───── Data records ─────

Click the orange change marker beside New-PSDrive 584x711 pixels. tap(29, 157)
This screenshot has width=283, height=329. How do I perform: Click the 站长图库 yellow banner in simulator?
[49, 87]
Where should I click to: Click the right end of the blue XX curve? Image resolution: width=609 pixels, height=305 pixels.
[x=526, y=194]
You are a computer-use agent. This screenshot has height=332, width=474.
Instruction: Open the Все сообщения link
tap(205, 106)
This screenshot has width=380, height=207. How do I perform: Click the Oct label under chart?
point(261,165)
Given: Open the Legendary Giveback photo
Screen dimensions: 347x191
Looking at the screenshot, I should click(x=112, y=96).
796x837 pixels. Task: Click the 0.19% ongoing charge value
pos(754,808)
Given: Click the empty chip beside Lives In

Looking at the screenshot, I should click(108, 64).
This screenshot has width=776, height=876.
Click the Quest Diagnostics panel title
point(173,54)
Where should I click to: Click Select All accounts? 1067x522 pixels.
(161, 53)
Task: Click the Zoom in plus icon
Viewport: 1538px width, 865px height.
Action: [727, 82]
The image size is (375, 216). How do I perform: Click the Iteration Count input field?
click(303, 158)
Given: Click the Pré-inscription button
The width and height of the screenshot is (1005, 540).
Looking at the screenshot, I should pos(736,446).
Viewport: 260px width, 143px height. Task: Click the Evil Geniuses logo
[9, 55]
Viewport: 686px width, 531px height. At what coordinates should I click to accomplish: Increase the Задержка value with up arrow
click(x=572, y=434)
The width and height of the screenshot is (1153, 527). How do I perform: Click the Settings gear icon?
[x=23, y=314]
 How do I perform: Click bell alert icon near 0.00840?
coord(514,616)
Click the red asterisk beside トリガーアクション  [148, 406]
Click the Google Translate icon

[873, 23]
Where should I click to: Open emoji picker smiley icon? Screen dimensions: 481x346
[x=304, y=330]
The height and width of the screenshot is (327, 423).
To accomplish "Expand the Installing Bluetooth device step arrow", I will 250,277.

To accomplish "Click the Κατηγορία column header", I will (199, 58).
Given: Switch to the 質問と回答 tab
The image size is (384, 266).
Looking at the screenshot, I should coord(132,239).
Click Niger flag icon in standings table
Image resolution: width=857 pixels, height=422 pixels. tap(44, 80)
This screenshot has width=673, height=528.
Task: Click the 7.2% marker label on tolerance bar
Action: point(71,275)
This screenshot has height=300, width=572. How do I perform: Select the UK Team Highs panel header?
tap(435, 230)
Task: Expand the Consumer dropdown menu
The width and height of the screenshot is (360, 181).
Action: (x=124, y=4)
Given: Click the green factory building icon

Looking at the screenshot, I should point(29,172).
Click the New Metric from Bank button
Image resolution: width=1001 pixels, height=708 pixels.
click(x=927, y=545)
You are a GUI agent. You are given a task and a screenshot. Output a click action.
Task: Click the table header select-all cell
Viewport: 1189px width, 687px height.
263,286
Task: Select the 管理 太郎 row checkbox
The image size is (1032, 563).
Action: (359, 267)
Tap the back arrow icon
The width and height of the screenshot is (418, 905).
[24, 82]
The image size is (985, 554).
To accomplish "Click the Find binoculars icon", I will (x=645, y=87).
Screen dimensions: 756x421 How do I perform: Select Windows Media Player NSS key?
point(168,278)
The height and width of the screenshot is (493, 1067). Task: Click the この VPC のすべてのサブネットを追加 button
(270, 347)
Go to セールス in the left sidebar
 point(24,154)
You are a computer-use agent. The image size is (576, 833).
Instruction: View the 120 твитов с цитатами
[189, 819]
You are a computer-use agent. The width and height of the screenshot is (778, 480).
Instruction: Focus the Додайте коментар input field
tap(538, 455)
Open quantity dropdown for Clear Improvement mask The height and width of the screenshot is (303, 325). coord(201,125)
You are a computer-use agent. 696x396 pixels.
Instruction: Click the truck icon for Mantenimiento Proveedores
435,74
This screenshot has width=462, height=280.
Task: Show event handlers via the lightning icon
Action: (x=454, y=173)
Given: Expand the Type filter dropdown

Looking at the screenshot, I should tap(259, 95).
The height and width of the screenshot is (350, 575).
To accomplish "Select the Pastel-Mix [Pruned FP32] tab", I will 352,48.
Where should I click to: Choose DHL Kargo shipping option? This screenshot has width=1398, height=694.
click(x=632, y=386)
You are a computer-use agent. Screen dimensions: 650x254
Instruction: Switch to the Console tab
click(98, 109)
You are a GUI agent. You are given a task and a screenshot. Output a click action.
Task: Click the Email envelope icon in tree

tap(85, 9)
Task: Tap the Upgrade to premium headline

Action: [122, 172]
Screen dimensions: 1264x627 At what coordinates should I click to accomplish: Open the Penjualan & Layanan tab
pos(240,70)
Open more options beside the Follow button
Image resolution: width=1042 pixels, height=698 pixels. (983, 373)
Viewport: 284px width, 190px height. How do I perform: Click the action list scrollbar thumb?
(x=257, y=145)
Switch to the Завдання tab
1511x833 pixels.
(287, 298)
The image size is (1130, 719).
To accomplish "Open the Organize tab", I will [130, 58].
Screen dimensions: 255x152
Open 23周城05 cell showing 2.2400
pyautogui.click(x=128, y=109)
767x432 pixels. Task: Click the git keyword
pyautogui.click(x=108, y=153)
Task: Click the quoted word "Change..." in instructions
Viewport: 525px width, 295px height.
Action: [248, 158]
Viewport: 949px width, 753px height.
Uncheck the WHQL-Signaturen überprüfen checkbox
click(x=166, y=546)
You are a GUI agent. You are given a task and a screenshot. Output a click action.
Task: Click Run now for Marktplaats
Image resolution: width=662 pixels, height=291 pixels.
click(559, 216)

─────

_Task requirements_. Search the data for the string "agent" and say how many lines include it, giving only the number.

_Answer to the problem_. 8